*Required task*
Convert the data below into a Markdown table with a Row column that numbers each line and an Entry column that holds the line itself, and leave out blank lines.
[start Data records]
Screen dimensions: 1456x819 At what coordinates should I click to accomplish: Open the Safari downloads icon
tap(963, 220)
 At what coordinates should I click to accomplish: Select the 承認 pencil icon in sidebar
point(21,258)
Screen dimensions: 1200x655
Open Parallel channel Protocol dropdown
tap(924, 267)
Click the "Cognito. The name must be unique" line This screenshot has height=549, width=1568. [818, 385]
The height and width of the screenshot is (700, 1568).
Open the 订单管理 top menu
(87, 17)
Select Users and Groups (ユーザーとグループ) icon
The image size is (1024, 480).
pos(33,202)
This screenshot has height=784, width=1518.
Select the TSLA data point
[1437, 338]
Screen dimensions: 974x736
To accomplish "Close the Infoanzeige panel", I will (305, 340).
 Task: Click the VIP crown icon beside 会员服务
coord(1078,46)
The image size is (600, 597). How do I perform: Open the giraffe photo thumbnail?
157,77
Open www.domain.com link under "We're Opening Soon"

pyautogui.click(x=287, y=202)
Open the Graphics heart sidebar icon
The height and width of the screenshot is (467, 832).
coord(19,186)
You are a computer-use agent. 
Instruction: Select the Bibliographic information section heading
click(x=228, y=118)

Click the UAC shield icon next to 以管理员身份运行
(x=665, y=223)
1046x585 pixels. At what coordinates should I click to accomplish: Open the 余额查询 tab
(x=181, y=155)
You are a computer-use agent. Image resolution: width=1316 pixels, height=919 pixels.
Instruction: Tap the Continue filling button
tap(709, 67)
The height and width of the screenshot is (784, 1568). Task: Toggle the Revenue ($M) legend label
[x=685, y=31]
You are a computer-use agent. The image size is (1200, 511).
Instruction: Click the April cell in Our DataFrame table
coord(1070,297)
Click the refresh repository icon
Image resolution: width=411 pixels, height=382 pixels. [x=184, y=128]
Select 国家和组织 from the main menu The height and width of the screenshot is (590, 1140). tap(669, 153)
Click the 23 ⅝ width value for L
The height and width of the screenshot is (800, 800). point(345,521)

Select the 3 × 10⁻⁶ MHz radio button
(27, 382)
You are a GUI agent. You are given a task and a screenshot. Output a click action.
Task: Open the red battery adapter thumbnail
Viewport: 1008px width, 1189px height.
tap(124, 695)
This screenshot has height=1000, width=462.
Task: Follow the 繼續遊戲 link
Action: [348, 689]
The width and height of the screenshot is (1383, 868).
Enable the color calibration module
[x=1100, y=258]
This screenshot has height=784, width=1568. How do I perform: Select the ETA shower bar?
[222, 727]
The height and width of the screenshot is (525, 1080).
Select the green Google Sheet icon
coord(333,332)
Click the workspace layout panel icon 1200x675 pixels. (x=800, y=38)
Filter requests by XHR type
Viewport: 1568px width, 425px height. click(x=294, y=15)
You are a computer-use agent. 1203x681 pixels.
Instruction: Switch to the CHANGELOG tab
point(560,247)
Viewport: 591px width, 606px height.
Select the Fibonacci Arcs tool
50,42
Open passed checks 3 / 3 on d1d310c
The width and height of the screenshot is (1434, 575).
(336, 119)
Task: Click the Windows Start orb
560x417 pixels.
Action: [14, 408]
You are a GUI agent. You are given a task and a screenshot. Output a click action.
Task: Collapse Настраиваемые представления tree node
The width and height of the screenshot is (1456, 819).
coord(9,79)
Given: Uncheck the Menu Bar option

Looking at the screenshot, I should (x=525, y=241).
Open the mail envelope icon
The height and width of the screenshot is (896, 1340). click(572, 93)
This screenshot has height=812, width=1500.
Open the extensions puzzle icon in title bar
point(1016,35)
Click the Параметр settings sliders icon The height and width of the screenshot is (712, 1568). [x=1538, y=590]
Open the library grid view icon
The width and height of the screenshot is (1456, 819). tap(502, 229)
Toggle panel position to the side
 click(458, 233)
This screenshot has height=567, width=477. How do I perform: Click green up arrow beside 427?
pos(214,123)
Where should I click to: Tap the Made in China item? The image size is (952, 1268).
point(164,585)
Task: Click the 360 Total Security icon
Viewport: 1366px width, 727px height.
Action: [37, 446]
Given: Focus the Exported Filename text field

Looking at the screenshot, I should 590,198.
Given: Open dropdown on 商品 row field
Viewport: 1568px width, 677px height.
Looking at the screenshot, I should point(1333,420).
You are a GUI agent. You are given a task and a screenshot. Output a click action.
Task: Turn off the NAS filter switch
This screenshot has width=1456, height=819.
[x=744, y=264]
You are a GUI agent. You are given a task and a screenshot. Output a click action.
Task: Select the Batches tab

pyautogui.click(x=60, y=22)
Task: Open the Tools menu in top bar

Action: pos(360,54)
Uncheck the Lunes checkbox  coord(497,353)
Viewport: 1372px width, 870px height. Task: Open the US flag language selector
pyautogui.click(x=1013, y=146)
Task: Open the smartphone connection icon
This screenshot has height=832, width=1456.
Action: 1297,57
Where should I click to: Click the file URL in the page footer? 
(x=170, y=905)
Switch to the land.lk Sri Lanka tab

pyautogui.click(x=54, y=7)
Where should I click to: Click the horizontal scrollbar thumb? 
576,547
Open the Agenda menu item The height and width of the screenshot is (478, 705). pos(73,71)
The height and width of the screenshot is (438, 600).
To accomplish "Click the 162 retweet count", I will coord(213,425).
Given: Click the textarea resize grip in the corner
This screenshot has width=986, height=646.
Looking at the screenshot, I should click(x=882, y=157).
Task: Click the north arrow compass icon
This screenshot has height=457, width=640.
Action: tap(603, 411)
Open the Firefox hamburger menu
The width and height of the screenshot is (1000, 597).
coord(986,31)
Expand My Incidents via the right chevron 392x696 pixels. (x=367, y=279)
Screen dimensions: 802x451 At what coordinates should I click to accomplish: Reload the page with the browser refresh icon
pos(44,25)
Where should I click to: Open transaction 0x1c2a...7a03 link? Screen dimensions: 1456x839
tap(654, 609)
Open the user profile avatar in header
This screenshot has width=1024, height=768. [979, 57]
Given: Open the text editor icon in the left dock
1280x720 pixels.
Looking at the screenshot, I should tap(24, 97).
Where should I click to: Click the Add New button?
[end Data records]
*Response to this exercise*
| Row | Entry |
|---|---|
| 1 | Screen dimensions: 1456x819 At what coordinates should I click to accomplish: Open the Safari downloads icon |
| 2 | tap(963, 220) |
| 3 |  At what coordinates should I click to accomplish: Select the 承認 pencil icon in sidebar |
| 4 | point(21,258) |
| 5 | Screen dimensions: 1200x655 |
| 6 | Open Parallel channel Protocol dropdown |
| 7 | tap(924, 267) |
| 8 | Click the "Cognito. The name must be unique" line This screenshot has height=549, width=1568. [818, 385] |
| 9 | The height and width of the screenshot is (700, 1568). |
| 10 | Open the 订单管理 top menu |
| 11 | (87, 17) |
| 12 | Select Users and Groups (ユーザーとグループ) icon |
| 13 | The image size is (1024, 480). |
| 14 | pos(33,202) |
| 15 | This screenshot has height=784, width=1518. |
| 16 | Select the TSLA data point |
| 17 | [1437, 338] |
| 18 | Screen dimensions: 974x736 |
| 19 | To accomplish "Close the Infoanzeige panel", I will (305, 340). |
| 20 |  Task: Click the VIP crown icon beside 会员服务 |
| 21 | coord(1078,46) |
| 22 | The image size is (600, 597). How do I perform: Open the giraffe photo thumbnail? |
| 23 | 157,77 |
| 24 | Open www.domain.com link under "We're Opening Soon" |
| 25 | pyautogui.click(x=287, y=202) |
| 26 | Open the Graphics heart sidebar icon |
| 27 | The height and width of the screenshot is (467, 832). |
| 28 | coord(19,186) |
| 29 | You are a computer-use agent.  |
| 30 | Instruction: Select the Bibliographic information section heading |
| 31 | click(x=228, y=118) |
| 32 | Click the UAC shield icon next to 以管理员身份运行 |
| 33 | (x=665, y=223) |
| 34 | 1046x585 pixels. At what coordinates should I click to accomplish: Open the 余额查询 tab |
| 35 | (x=181, y=155) |
| 36 | You are a computer-use agent. Image resolution: width=1316 pixels, height=919 pixels. |
| 37 | Instruction: Tap the Continue filling button |
| 38 | tap(709, 67) |
| 39 | The height and width of the screenshot is (784, 1568). Task: Toggle the Revenue ($M) legend label |
| 40 | [x=685, y=31] |
| 41 | You are a computer-use agent. The image size is (1200, 511). |
| 42 | Instruction: Click the April cell in Our DataFrame table |
| 43 | coord(1070,297) |
| 44 | Click the refresh repository icon |
| 45 | Image resolution: width=411 pixels, height=382 pixels. [x=184, y=128] |
| 46 | Select 国家和组织 from the main menu The height and width of the screenshot is (590, 1140). tap(669, 153) |
| 47 | Click the 23 ⅝ width value for L |
| 48 | The height and width of the screenshot is (800, 800). point(345,521) |
| 49 | Select the 3 × 10⁻⁶ MHz radio button |
| 50 | (27, 382) |
| 51 | You are a GUI agent. You are given a task and a screenshot. Output a click action. |
| 52 | Task: Open the red battery adapter thumbnail |
| 53 | Viewport: 1008px width, 1189px height. |
| 54 | tap(124, 695) |
| 55 | This screenshot has height=1000, width=462. |
| 56 | Task: Follow the 繼續遊戲 link |
| 57 | Action: [348, 689] |
| 58 | The width and height of the screenshot is (1383, 868). |
| 59 | Enable the color calibration module |
| 60 | [x=1100, y=258] |
| 61 | This screenshot has height=784, width=1568. How do I perform: Select the ETA shower bar? |
| 62 | [222, 727] |
| 63 | The height and width of the screenshot is (525, 1080). |
| 64 | Select the green Google Sheet icon |
| 65 | coord(333,332) |
| 66 | Click the workspace layout panel icon 1200x675 pixels. (x=800, y=38) |
| 67 | Filter requests by XHR type |
| 68 | Viewport: 1568px width, 425px height. click(x=294, y=15) |
| 69 | You are a computer-use agent. 1203x681 pixels. |
| 70 | Instruction: Switch to the CHANGELOG tab |
| 71 | point(560,247) |
| 72 | Viewport: 591px width, 606px height. |
| 73 | Select the Fibonacci Arcs tool |
| 74 | 50,42 |
| 75 | Open passed checks 3 / 3 on d1d310c |
| 76 | The width and height of the screenshot is (1434, 575). |
| 77 | (336, 119) |
| 78 | Task: Click the Windows Start orb |
| 79 | 560x417 pixels. |
| 80 | Action: [14, 408] |
| 81 | You are a GUI agent. You are given a task and a screenshot. Output a click action. |
| 82 | Task: Collapse Настраиваемые представления tree node |
| 83 | The width and height of the screenshot is (1456, 819). |
| 84 | coord(9,79) |
| 85 | Given: Uncheck the Menu Bar option |
| 86 | Looking at the screenshot, I should (x=525, y=241). |
| 87 | Open the mail envelope icon |
| 88 | The height and width of the screenshot is (896, 1340). click(572, 93) |
| 89 | This screenshot has height=812, width=1500. |
| 90 | Open the extensions puzzle icon in title bar |
| 91 | point(1016,35) |
| 92 | Click the Параметр settings sliders icon The height and width of the screenshot is (712, 1568). [x=1538, y=590] |
| 93 | Open the library grid view icon |
| 94 | The width and height of the screenshot is (1456, 819). tap(502, 229) |
| 95 | Toggle panel position to the side |
| 96 |  click(458, 233) |
| 97 | This screenshot has height=567, width=477. How do I perform: Click green up arrow beside 427? |
| 98 | pos(214,123) |
| 99 | Where should I click to: Tap the Made in China item? The image size is (952, 1268). |
| 100 | point(164,585) |
| 101 | Task: Click the 360 Total Security icon |
| 102 | Viewport: 1366px width, 727px height. |
| 103 | Action: [37, 446] |
| 104 | Given: Focus the Exported Filename text field |
| 105 | Looking at the screenshot, I should 590,198. |
| 106 | Given: Open dropdown on 商品 row field |
| 107 | Viewport: 1568px width, 677px height. |
| 108 | Looking at the screenshot, I should point(1333,420). |
| 109 | You are a GUI agent. You are given a task and a screenshot. Output a click action. |
| 110 | Task: Turn off the NAS filter switch |
| 111 | This screenshot has width=1456, height=819. |
| 112 | [x=744, y=264] |
| 113 | You are a GUI agent. You are given a task and a screenshot. Output a click action. |
| 114 | Task: Select the Batches tab |
| 115 | pyautogui.click(x=60, y=22) |
| 116 | Task: Open the Tools menu in top bar |
| 117 | Action: pos(360,54) |
| 118 | Uncheck the Lunes checkbox  coord(497,353) |
| 119 | Viewport: 1372px width, 870px height. Task: Open the US flag language selector |
| 120 | pyautogui.click(x=1013, y=146) |
| 121 | Task: Open the smartphone connection icon |
| 122 | This screenshot has height=832, width=1456. |
| 123 | Action: 1297,57 |
| 124 | Where should I click to: Click the file URL in the page footer?  |
| 125 | (x=170, y=905) |
| 126 | Switch to the land.lk Sri Lanka tab |
| 127 | pyautogui.click(x=54, y=7) |
| 128 | Where should I click to: Click the horizontal scrollbar thumb?  |
| 129 | 576,547 |
| 130 | Open the Agenda menu item The height and width of the screenshot is (478, 705). pos(73,71) |
| 131 | The height and width of the screenshot is (438, 600). |
| 132 | To accomplish "Click the 162 retweet count", I will coord(213,425). |
| 133 | Given: Click the textarea resize grip in the corner |
| 134 | This screenshot has width=986, height=646. |
| 135 | Looking at the screenshot, I should click(x=882, y=157). |
| 136 | Task: Click the north arrow compass icon |
| 137 | This screenshot has height=457, width=640. |
| 138 | Action: tap(603, 411) |
| 139 | Open the Firefox hamburger menu |
| 140 | The width and height of the screenshot is (1000, 597). |
| 141 | coord(986,31) |
| 142 | Expand My Incidents via the right chevron 392x696 pixels. (x=367, y=279) |
| 143 | Screen dimensions: 802x451 At what coordinates should I click to accomplish: Reload the page with the browser refresh icon |
| 144 | pos(44,25) |
| 145 | Where should I click to: Open transaction 0x1c2a...7a03 link? Screen dimensions: 1456x839 |
| 146 | tap(654, 609) |
| 147 | Open the user profile avatar in header |
| 148 | This screenshot has width=1024, height=768. [979, 57] |
| 149 | Given: Open the text editor icon in the left dock |
| 150 | 1280x720 pixels. |
| 151 | Looking at the screenshot, I should tap(24, 97). |
| 152 | Where should I click to: Click the Add New button? |